Apiong decided to go back to Manila and return to their old business of hiring women as prostitutes. But, he suffered a heart attack. Milagros asked the Virgin to heal Apiong, and he was miraculously cured. Milagros told Nestor that she is now considering herself to enter the convent and become a nun. Upon entering the convent, the nun in-charge of her Sister Rafaelita, knows everything about her. Due to this, she is cold-hearted and hostile towards Milagros, but Milagros accepted every ridicule and torment. She noticed that the wounds in her both knees are now bleeding. But, she never complaint about her wounds. One day, while tending a garden, Milagros saw the Blessed Virgin and fainted.

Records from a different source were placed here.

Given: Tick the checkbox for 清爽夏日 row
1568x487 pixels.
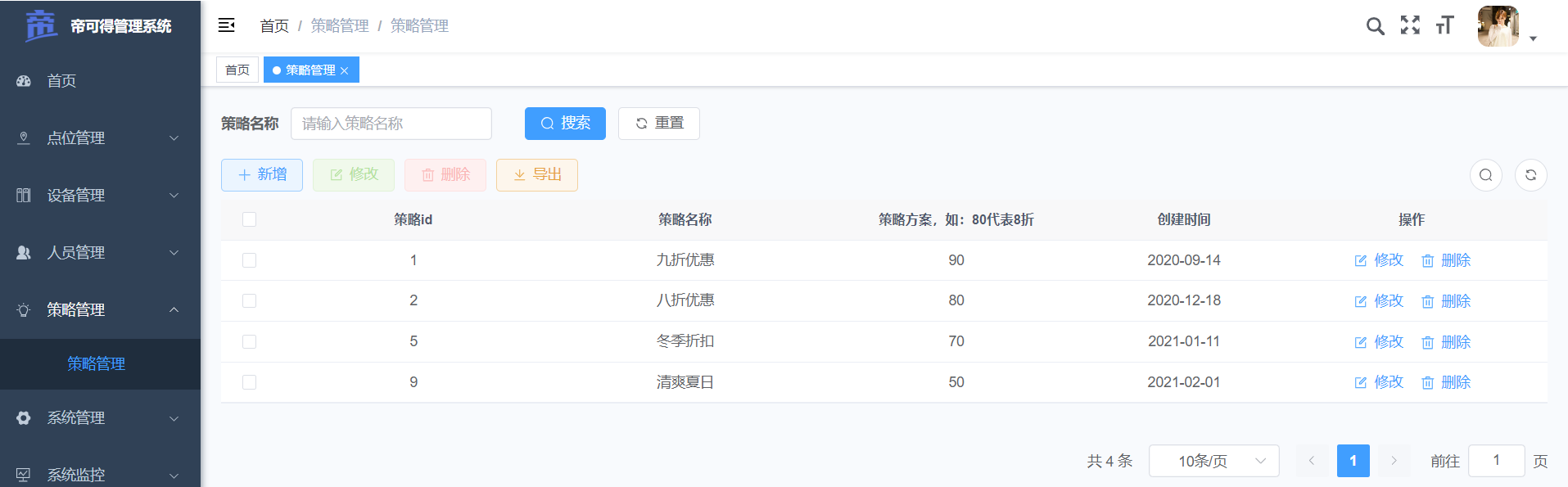Looking at the screenshot, I should pyautogui.click(x=250, y=382).
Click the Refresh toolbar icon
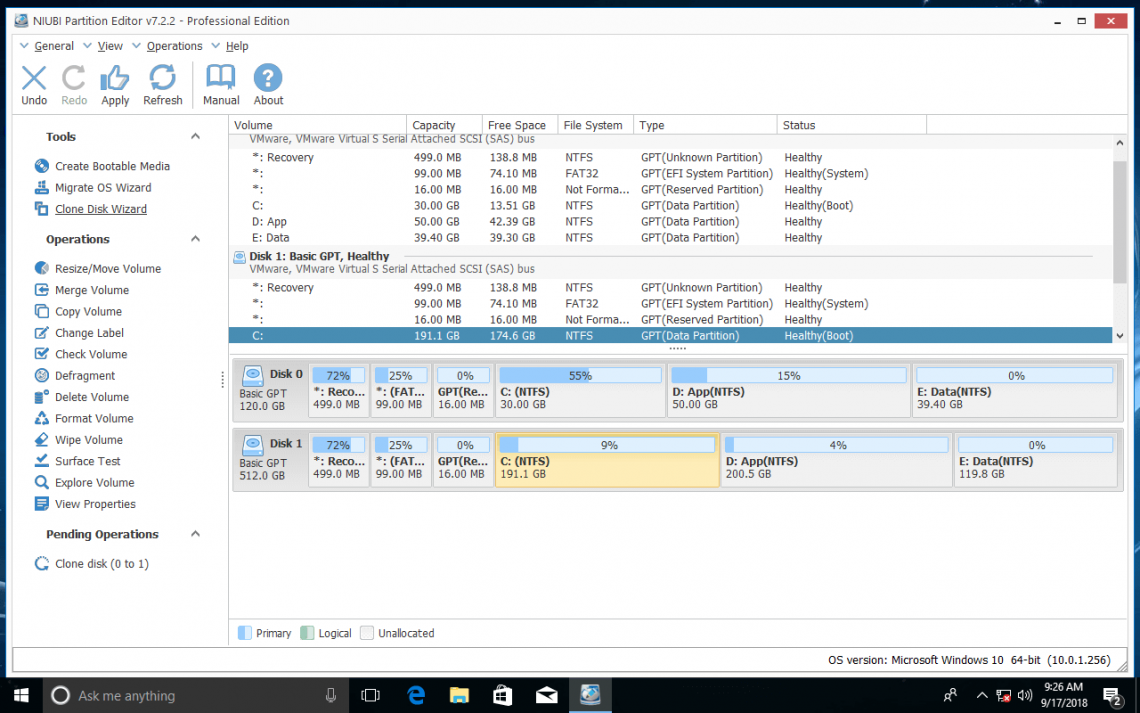Viewport: 1140px width, 713px height. [162, 79]

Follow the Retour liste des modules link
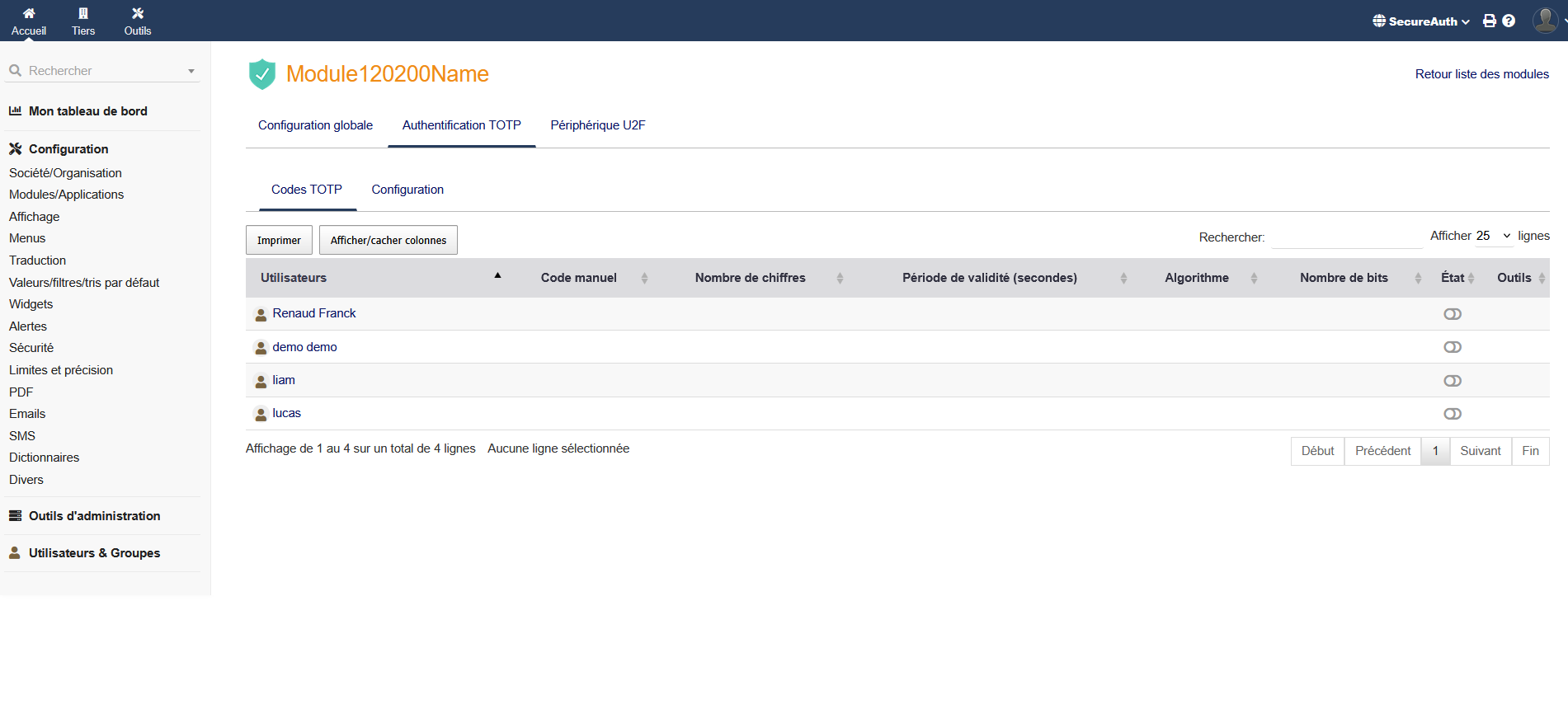(1481, 74)
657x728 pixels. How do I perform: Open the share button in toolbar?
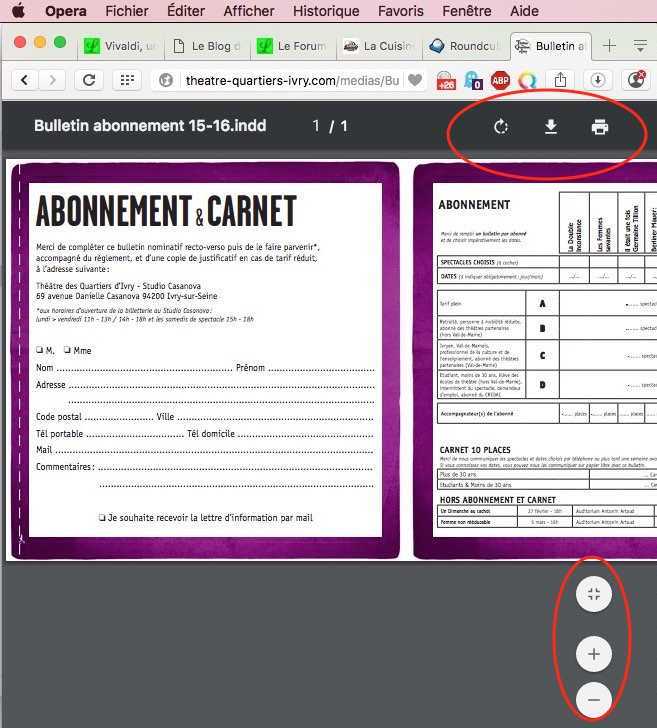pos(561,80)
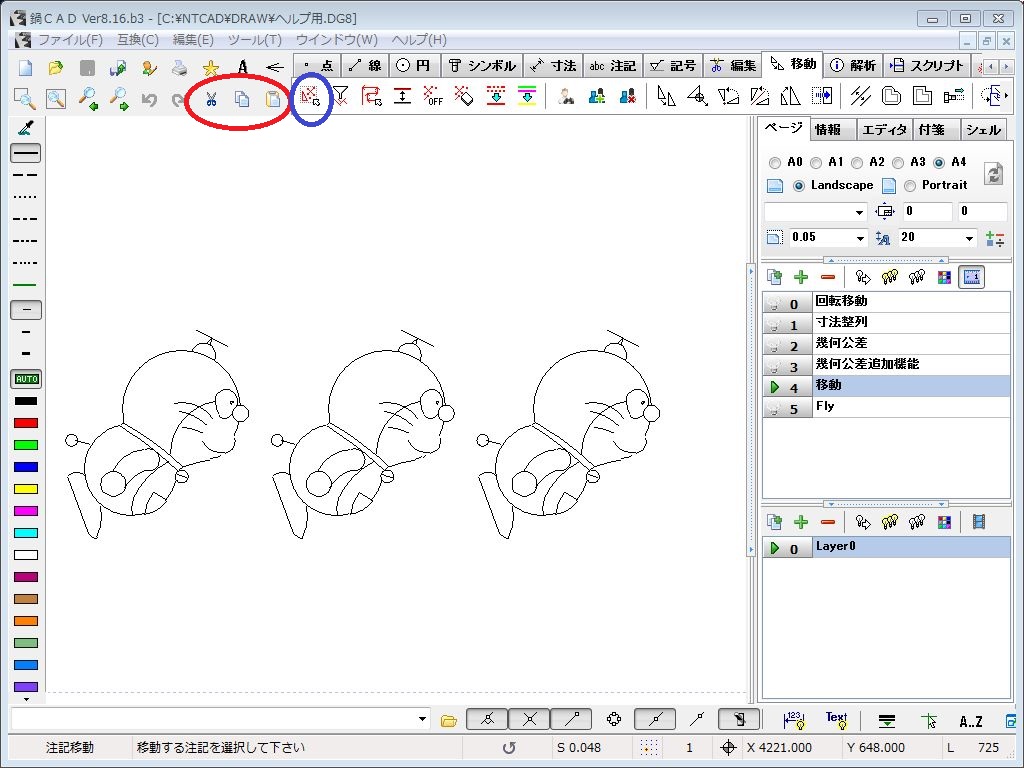Screen dimensions: 1024x768
Task: Click the eyedropper tool in left sidebar
Action: (x=26, y=128)

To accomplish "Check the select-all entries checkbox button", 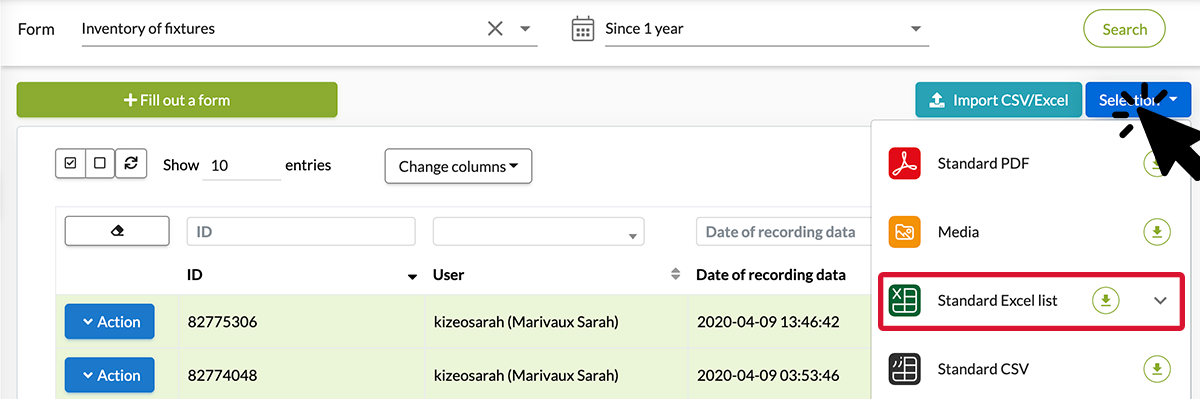I will (x=70, y=163).
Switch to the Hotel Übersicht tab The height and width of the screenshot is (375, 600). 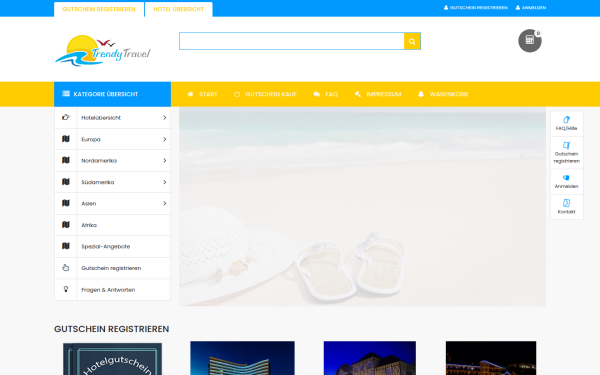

The doctor who examined her, said that she might have bone cancer. He also noticed that the wounds in her knees had a fragrant smell. Sister Rafaelita continued to ridicule Milagros and told her that she's being punished by God. Milagros prayer to the Virgin to visit her so that Sister Rafaelita would believe in her. Sister Rafaelita saw a bright light inside Milagros's room. There, she saw Milagros with the Virgin Mary. There, she broke out and questioned God despite the years of service to Him. A remorseful Sister Rafaelita asked forgiveness to Milagros and took care of her in her final days. She was then visited by Apiong and Merlie. They asked forgiveness to Milagros for their selfishness. She would be visited by her neighbors including Julia who is now married and had a child. Nestor, who is now a seminarian to become a priest, was the last to visit Milagros. He said that she was the first and last love until Milagros died. Milagros was given a funeral fit for a saint, while Nestor is looking up in the sky. There she would see Milagros, going up to heaven with the Blessed Virgin Mary.

==Cast==

- Lotlot de Leon as Milagros
- Ramon Christopher as Nestor
- Eddie Garcia as Apiong, Milagros' father
- Janice de Belen as Julia, a crippled non-believer
- Snooky Serna as the Virgin Mary
- Barbara Perez as the mother superior
- Sarsi Emmanuelle
- Marissa Delgado as Merlie, Milagros' mother
- Subas Herrero as Don Ricardo
- Bella Flores as Sister Rafaelita
- Ramil Rodriguez
- Alicia Alonzo
- Nanding Fernandez
- Vicky Suba
- Vangie Labalan
- Alma Lerma
- Marilyn Villamayor
- Mike Austria
- Melissa Silvano
- Manolette Ripoll
- Arlan Israel
- Maila Marcelo
- Andro Guevarra
- Paul Pereyrra
- Patricia Javier
- Harvey Vizcarra
- Bert Mansueto
- Bamba
- Atong

==Release==
Nakausap Ko ang Birhen was rated "B" by the Movie and Television Review and Classification Board (MTRCB), indicating a "Good" quality, and was released on March 24, 1988.

===Critical response===
Luciano E. Soriano of the Manila Standard gave Nakausap Ko ang Birhen a negative review. Though he appreciated that a major studio like Regal Films made an effort to produce a religious film for the Lenten season, he criticized the film's shallow approach to its profound story, and cited among others a "facile" storyline involving Christopher's character Nestor entering the seminary after breaking up with Milagros. Soriano also criticized the inconsistencies in the film's screenplay, highlighting lapses in logic such as Nestor not being jailed for committing arson to Milagros' parents' whorehouse. In addition, Soriano was critical of Garcia and Flores' caricature-like exaggerated performances which undermined the seriousness that the film is striving for. Soriano concluded that with its superficial qualities, "[i]ts objective is clearly material and not spiritual."